(RECORDS)

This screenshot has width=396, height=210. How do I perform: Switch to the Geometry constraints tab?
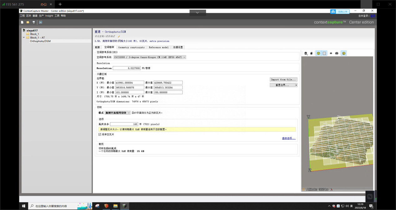coord(131,47)
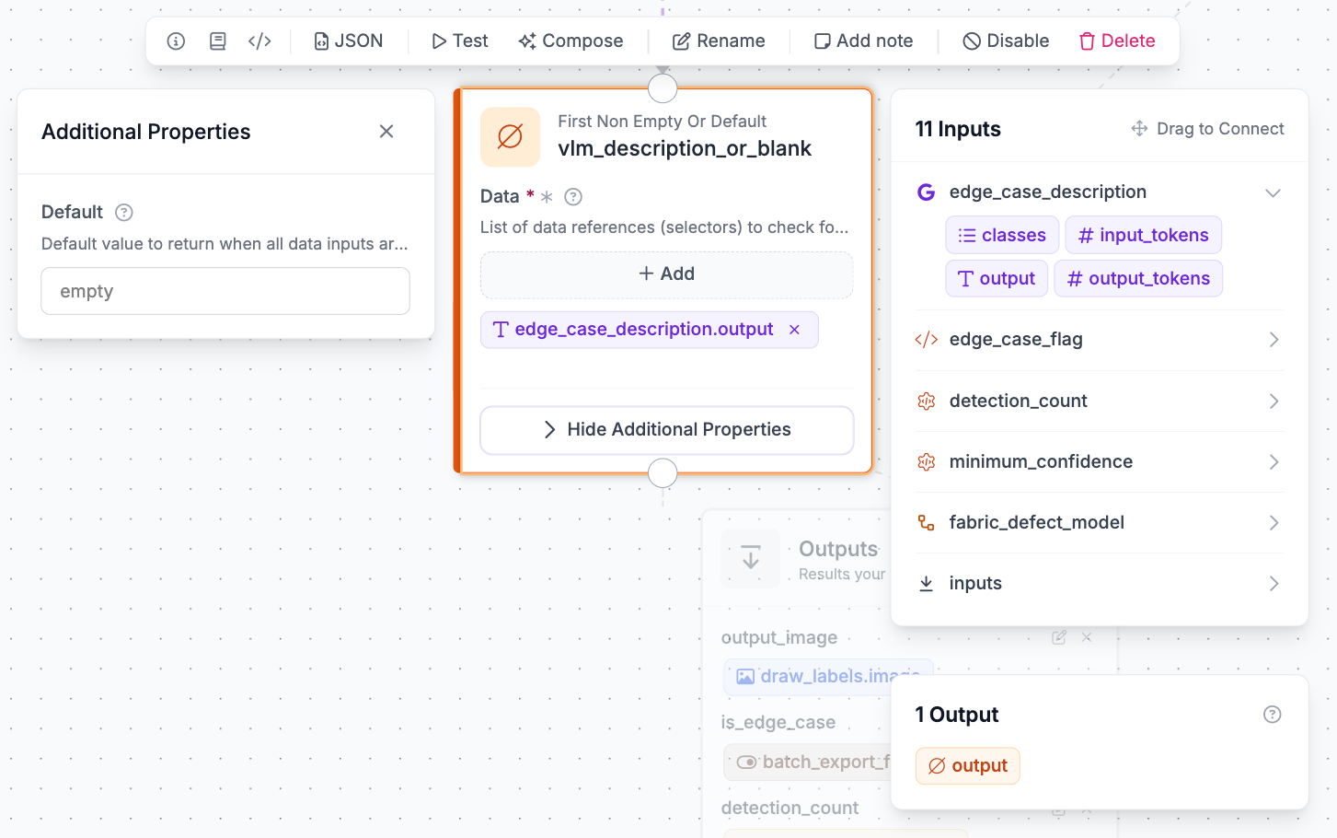Click Rename in the toolbar
The image size is (1337, 838).
click(x=719, y=41)
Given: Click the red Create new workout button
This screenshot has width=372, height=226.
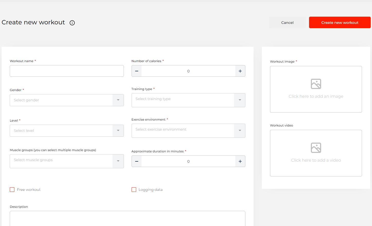Looking at the screenshot, I should pos(340,23).
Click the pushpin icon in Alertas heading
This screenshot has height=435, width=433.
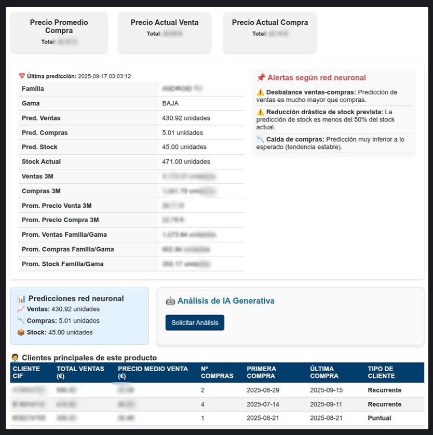click(261, 78)
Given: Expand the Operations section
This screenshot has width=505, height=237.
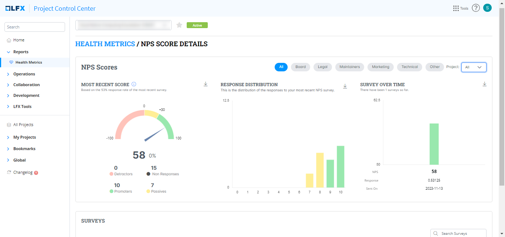Looking at the screenshot, I should coord(24,74).
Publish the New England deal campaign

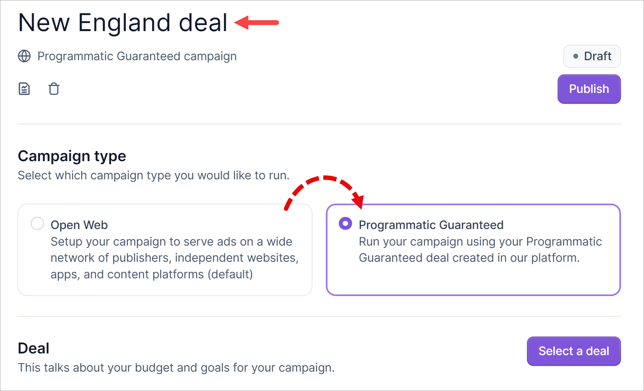589,89
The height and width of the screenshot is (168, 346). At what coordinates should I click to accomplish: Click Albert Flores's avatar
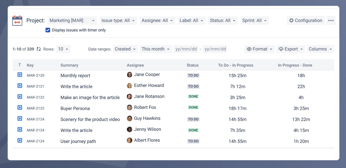coord(129,141)
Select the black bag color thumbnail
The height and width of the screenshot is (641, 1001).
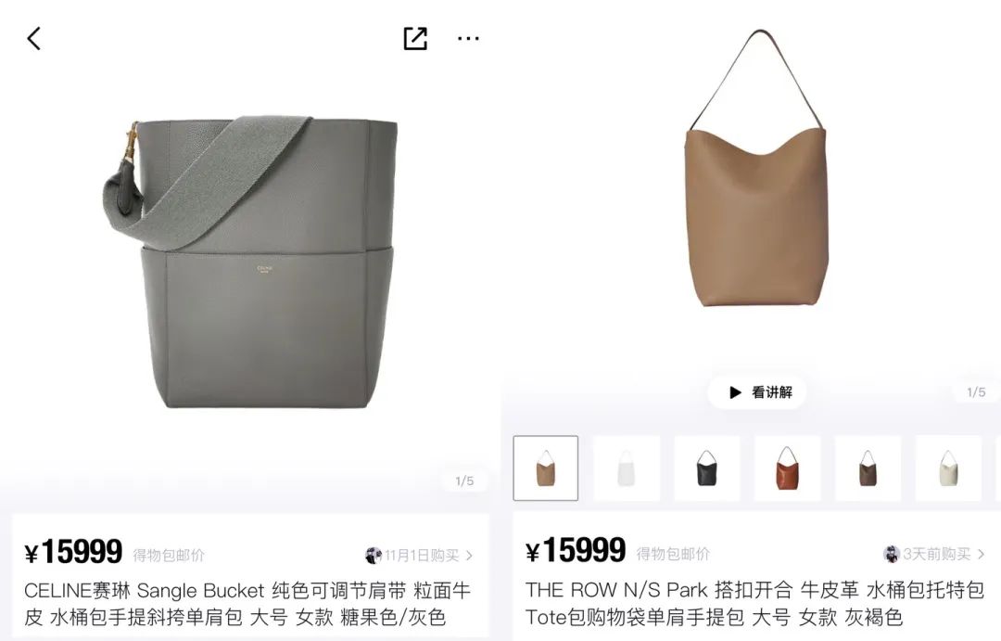(x=706, y=468)
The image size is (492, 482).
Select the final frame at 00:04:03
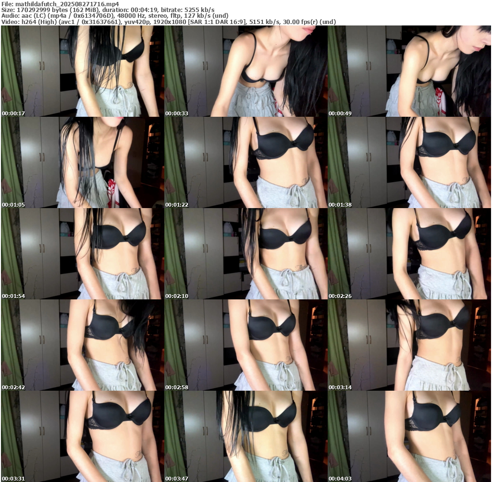(409, 436)
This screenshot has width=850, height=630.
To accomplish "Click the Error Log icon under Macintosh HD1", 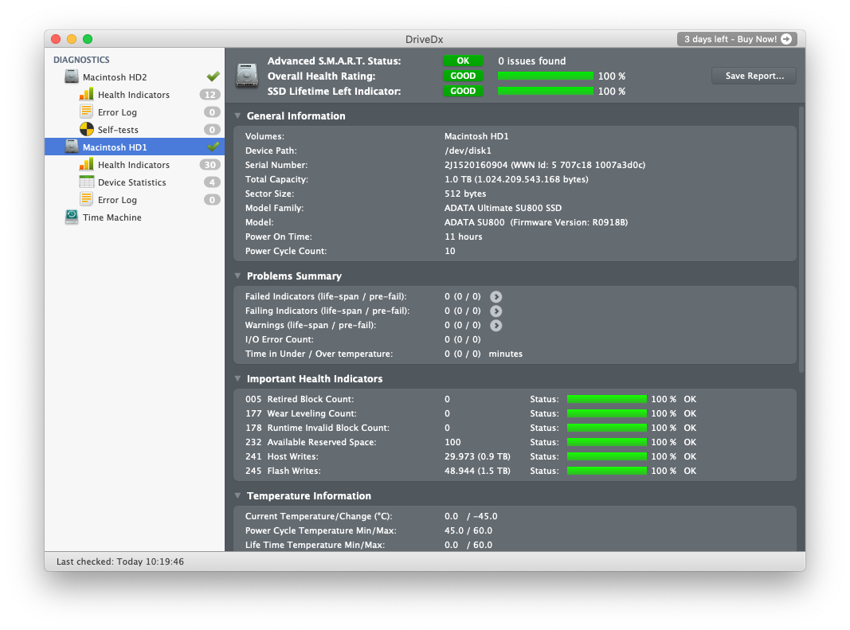I will [86, 200].
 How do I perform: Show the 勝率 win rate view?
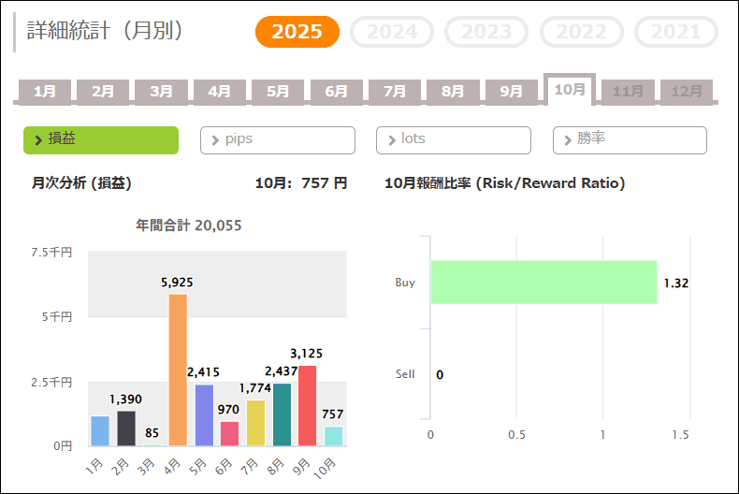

(End RECORDS)

▶ **WHAT THE TASK REQUIRES**
Search the listing for "Given" and show every line where it occurs.

▶ **RESPONSE AREA**
Given: Click the red Create new workout button
Given: Expand the Operations section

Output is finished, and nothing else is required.